Mayo e Arthur sono frutto di manovre di mercato svoltesi nella notte del Draft. Mayo non ha avuto bisogno di molto tempo per dimostrare sprazzi della sua classe. L’ex Trojans di USC ha giocato un’ottima Summer League, viaggiando su medie di 18.8 punti, 2.6 assist e 1.5 recuperi. Come ha fatto notare Matthew Hood di Grizzlies.com, della Summer League di Mayo si ricordano due azioni su tutte: un buzzer beater da 20 metri contro gli Spurs e una prepotente schiacciata in faccia al centro di New Orleans Hilton Armstrong.
Mayo che ha fatto anche parte della selezione di giocatori americani che ha giocato contro il Redeem team, vede sé stesso semplicemente come un pezzo di un puzzle.
“Siamo tutti molto giovani e insieme affronteremo le difficoltà che incontreremo,” ha detto la guardia, alta 1.96 m. “Speriamo di rendere le cose migliori da queste parti.”
Anche Arthur e Conley hanno fatto una buona impressione alla Summer League. Interessante, specialmente per Memphis, e l’arrivo del nuovo Gasol. I tifosi ancora rimpiangono la partenza del fratello Pau per la California. Forse suo fratello minore Marc, ex-MVp della ACB, può curare questa ferita.
Gioventù spesso vuol dire anche inesperienza. Questo è generalmente un adagio veritiero, e anche per i Grizzlies sembra così. Ma loro possono prontamente controbattere che gioventù vuol dire anche gambe fresche, rapidità ed esuberanza. Provate a starci dietro, dicono. Il trucco sta nel incominciare questo nuovo percorso tutti insieme.
Per adesso, Memphis non parte di certo con i favori del pronostico per la vittoria della Southwest. Migliorare le 22 vittorie dell’anno scorso è l’ovvio obbiettivo.
Conley ha paragonato la loro situazione a quella di Portland, che negli ultimi anni non ha modificato il suo roster, e si prepara ad iniziare la stagione come una delle squadre più interessanti della Western Conferente.
I Grizzlies sono solo all’inizio.
“Penso che sia una grande chanche per noi giovani per diventare leaders,” ha detto Conley. “Non avere tanti veterani in squadra ti permette di poterti prendere più responsabilità”
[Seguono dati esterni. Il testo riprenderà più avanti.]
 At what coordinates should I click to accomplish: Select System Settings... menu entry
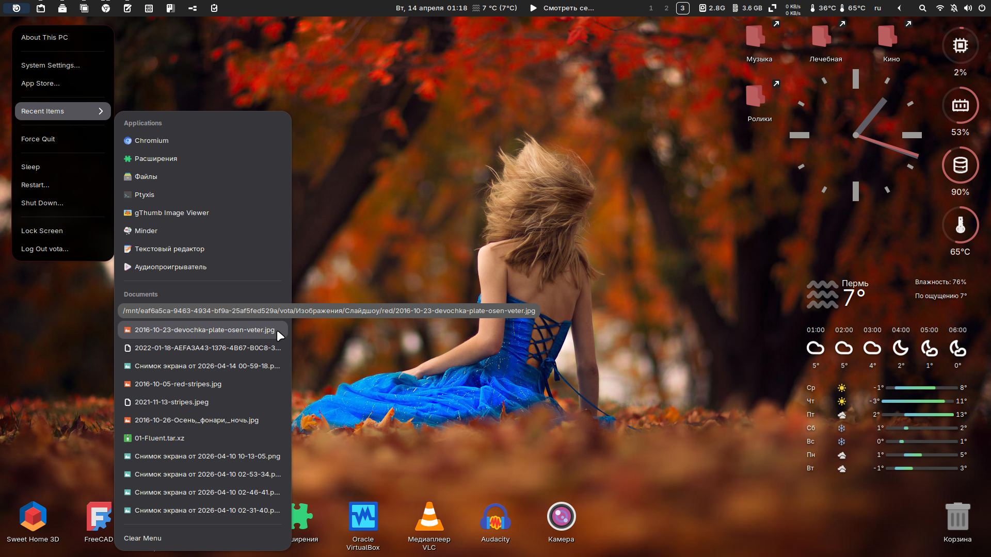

Il Giocatore da tenere d’occhio

Solitamente la maggior parte dei ragazzi dell’età di Gay non sono chiamati a prendersi certe responsabilità. Una pizza in frigo ed un posto dove divertirsi sono l’unica cosa preoccupazione giorno dopo giorno. Gay fa eccezione a questo profilo. Ha già giocato due ottime stagioni nella NBA e, se questo non bastasse, a questo ventiduenne è stato chiesto di essere la faccia della franchigia e la voce nello spogliatoio.
Gay ha guadagnato il rispetto degli altri giocatori sul campo. Dopo un buon anno da rookie, ha quasi raddoppiato la sua produzione offensiva fino a 20.1 punti di media. Ma le statistiche non possono raccontare tutta la sua stagione. Se riuscirà a tenere tutti sulla stesa pagina, il passo più grande di Gay potrebbe essere quello di diventare il principale esecutore del volere del coach in campo.
Al prodotto di UConn è stato chiesto se fosse pronto ad essere il leader di un gruppo (di cui circa la metà ha 23 anni o meno) tutt’altro che piagnucolone
“”Dovrò farlo” ha risposto. “E insieme a me ci sono anche altri ragazzi che dovranno prendersi più responsabilità”.

Scouting report

* I Griz sono una delle squadre più giovani della NBA.
* Rudy Gay ha talento da vendere e OJ Mayo potrebbe diventare una stella di questa lega in un paio di anni.
* Marc Gasol non è suo fratello, ma comunque non è male.
* Darko Milicic, nonostante il taletnto, ha solo un anno per dimostrare di essere un giocatore da NBA.
* Hakim Warrick è un buon giocatore ma necessita disperatamente di migliorare la sua mira da lontano per fare il salto di livello.
* Forse ai Grizzlies converrebbe tornare in lottery per continuare a costruire la squadra tramite il draft.